A De Bruijn Graph Formulation of Quantum Entanglement

Quantum entanglement is commonly characterized through global state descriptions on tensor product spaces, correlation measures or algebraic constructions, while local consistency constraints play no explicit structural role. We formulate entanglement as a combinatorial structure of overlapping local descriptions, drawing on De Bruijn graphs, where nodes represent overlapping contexts and paths encode globally coherent assemblies. We construct a graph whose nodes represent reduced quantum states on subsystems of fixed size and whose edges encode admissible extensions consistent with quantum mechanical compatibility conditions. Global many body states correspond to paths on this graph, while entanglement is reinterpreted as a property of graph connectivity and path multiplicity, rather than as a standalone numerical quantity. This formalism allows a separation between constraints imposed purely by local quantum consistency and additional structure introduced by dynamics, symmetries or boundary conditions, also clarifying how large-scale structural features may arise from local compatibility alone. Our graph-based formulation provides several advantages over conventional approaches.

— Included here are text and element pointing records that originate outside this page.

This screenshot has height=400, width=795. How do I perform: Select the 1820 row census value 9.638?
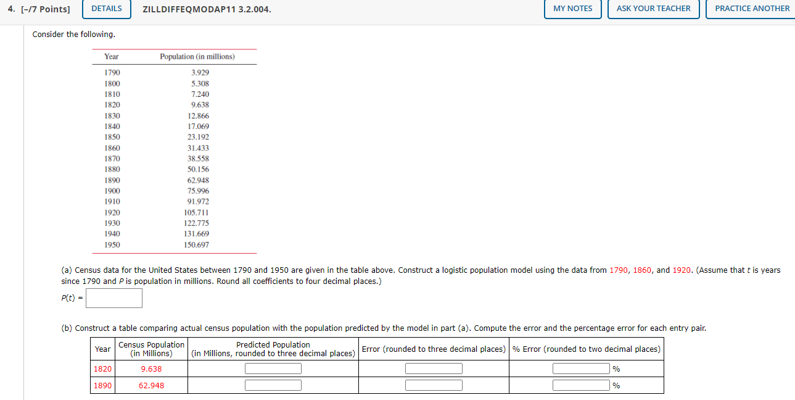point(150,368)
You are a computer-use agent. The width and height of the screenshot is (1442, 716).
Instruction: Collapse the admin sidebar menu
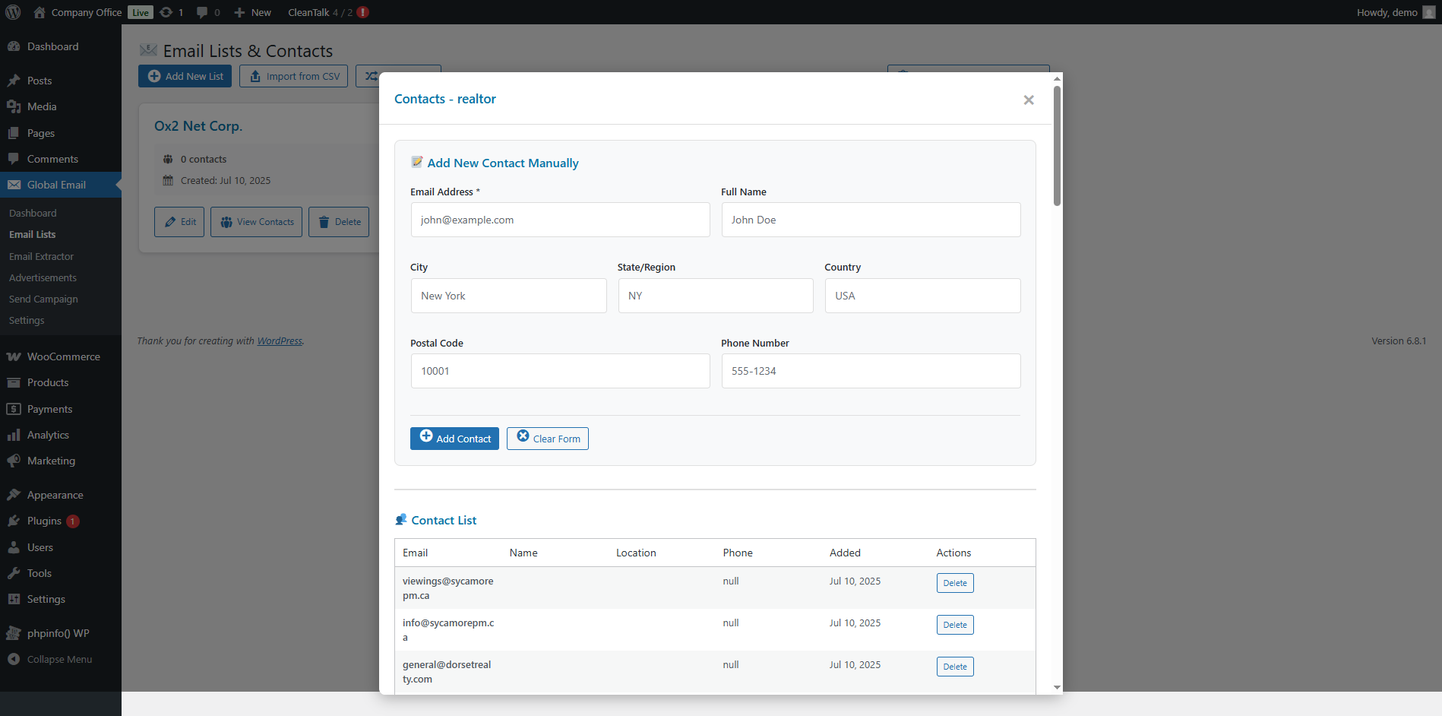point(59,659)
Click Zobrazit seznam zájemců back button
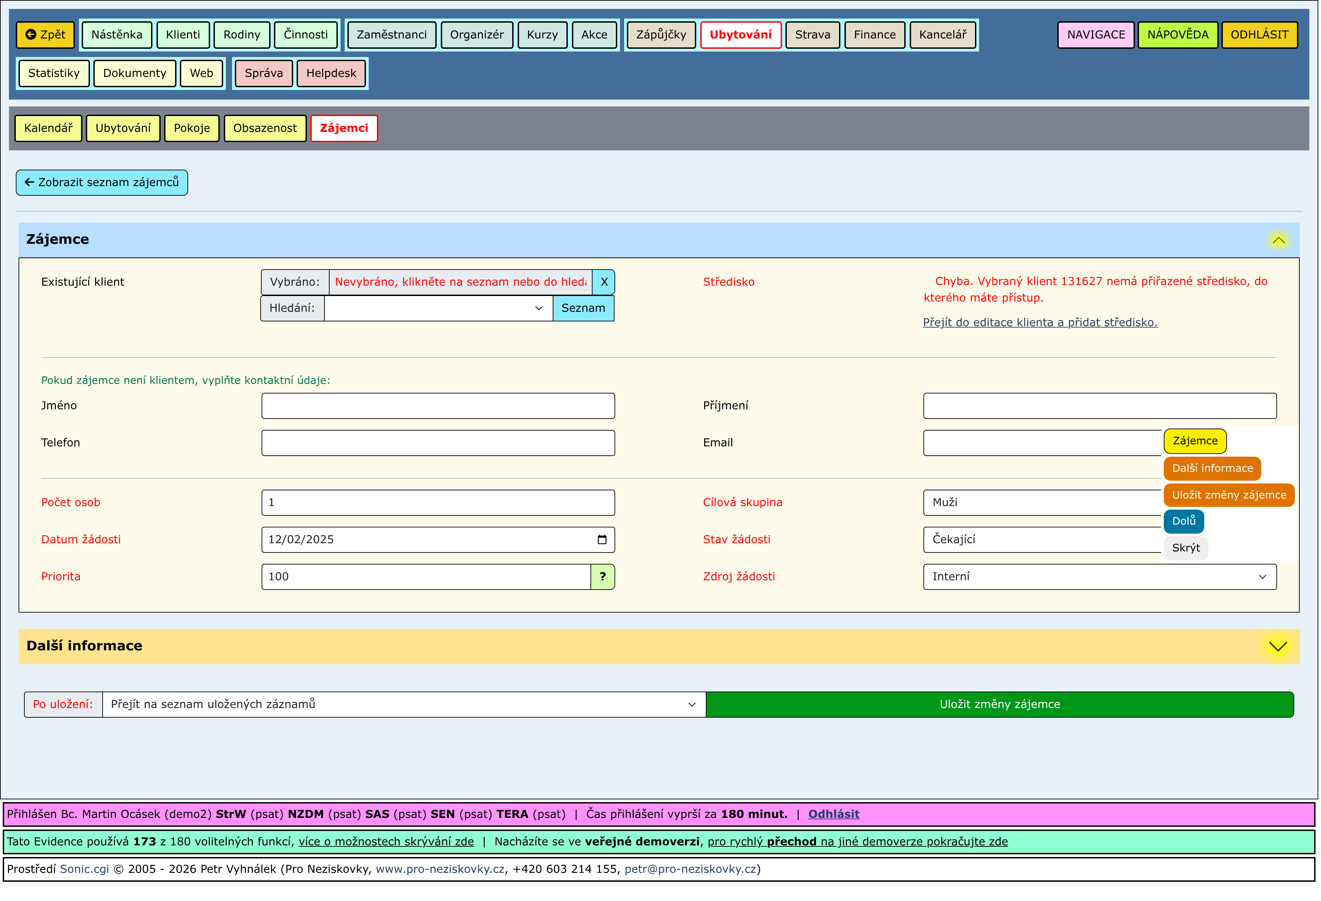Viewport: 1321px width, 901px height. 102,183
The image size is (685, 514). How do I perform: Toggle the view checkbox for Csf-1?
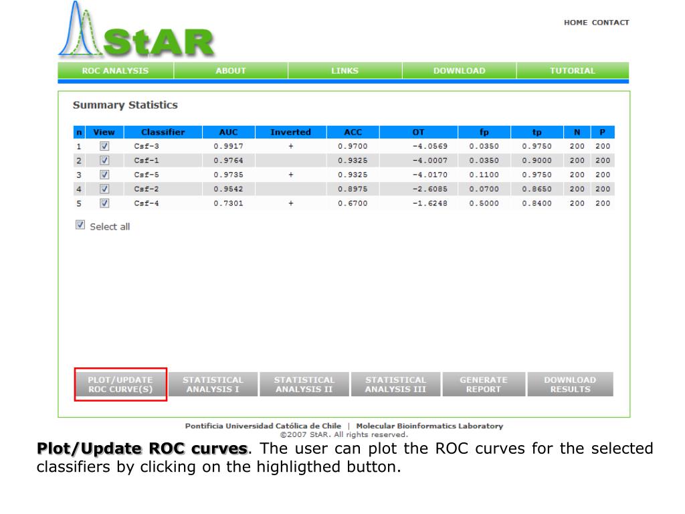[104, 161]
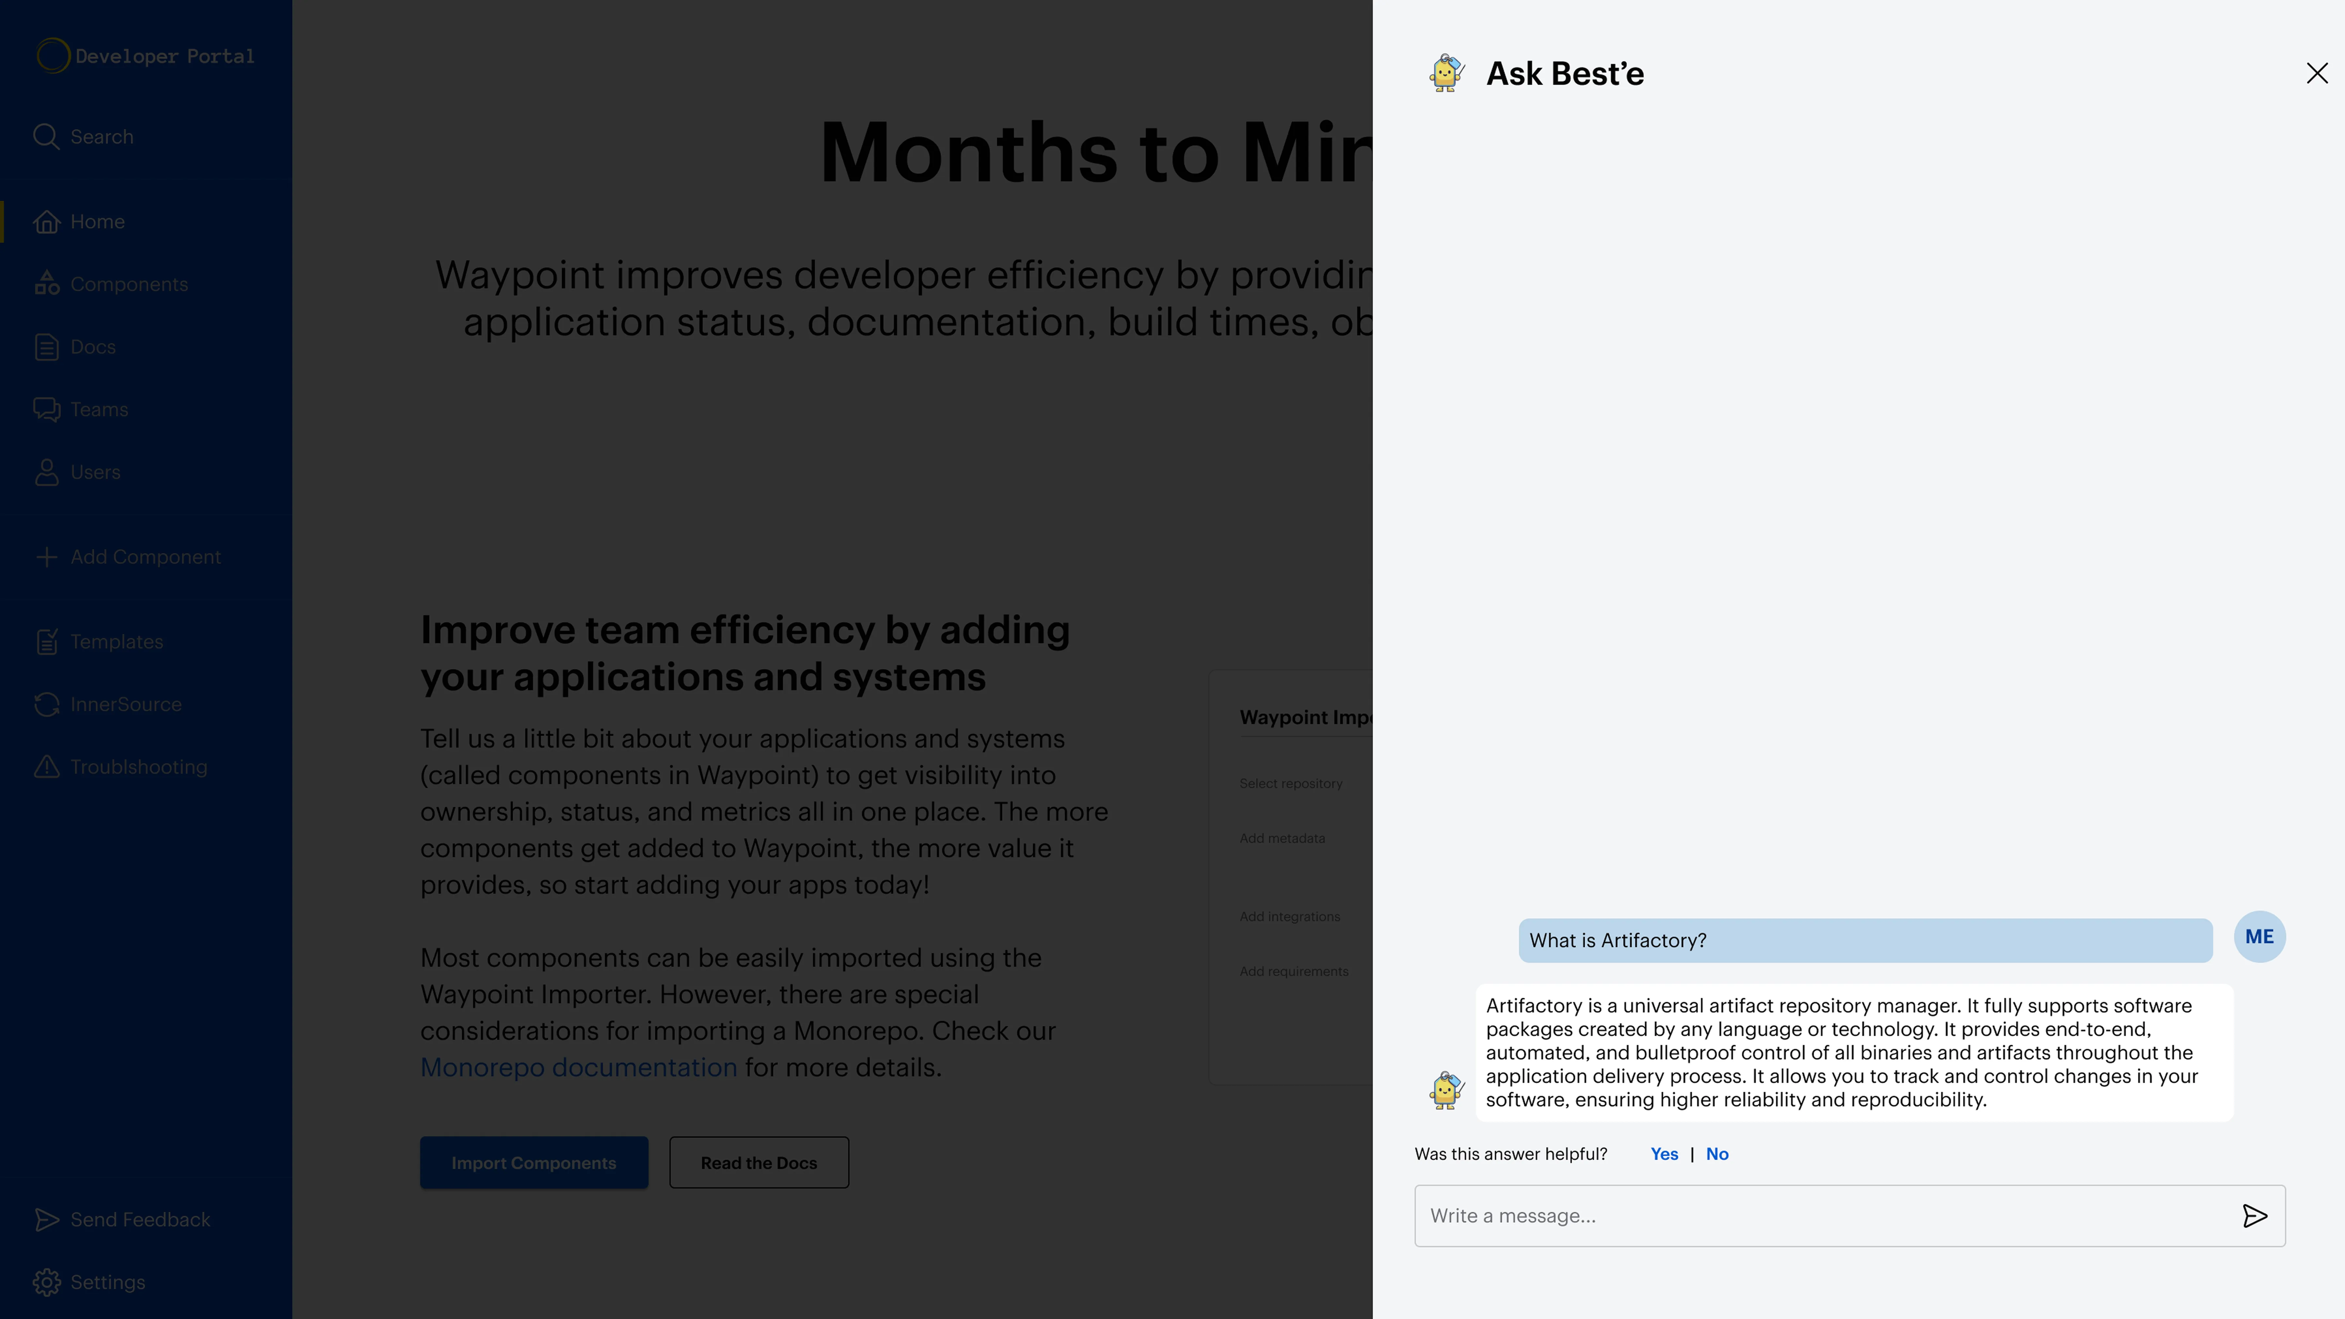Select the Search icon in the sidebar

(46, 137)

Supporting a unified treatment of static entanglement structure and dynamical evolution, it incorporates finite order locality and memory effects. Entanglement growth can be interpreted as path proliferation, while decoherence and noise correspond to the removal of admissible transitions. Our approach leads to testable hypotheses concerning the scaling of admissible state extensions, the robustness of entangled structures under local perturbations and the emergence of effective geometry from overlap constraints. Potential future directions include applications to many body reconstruction problems and comparative analysis of different classes of quantum states within a single combinatorial language.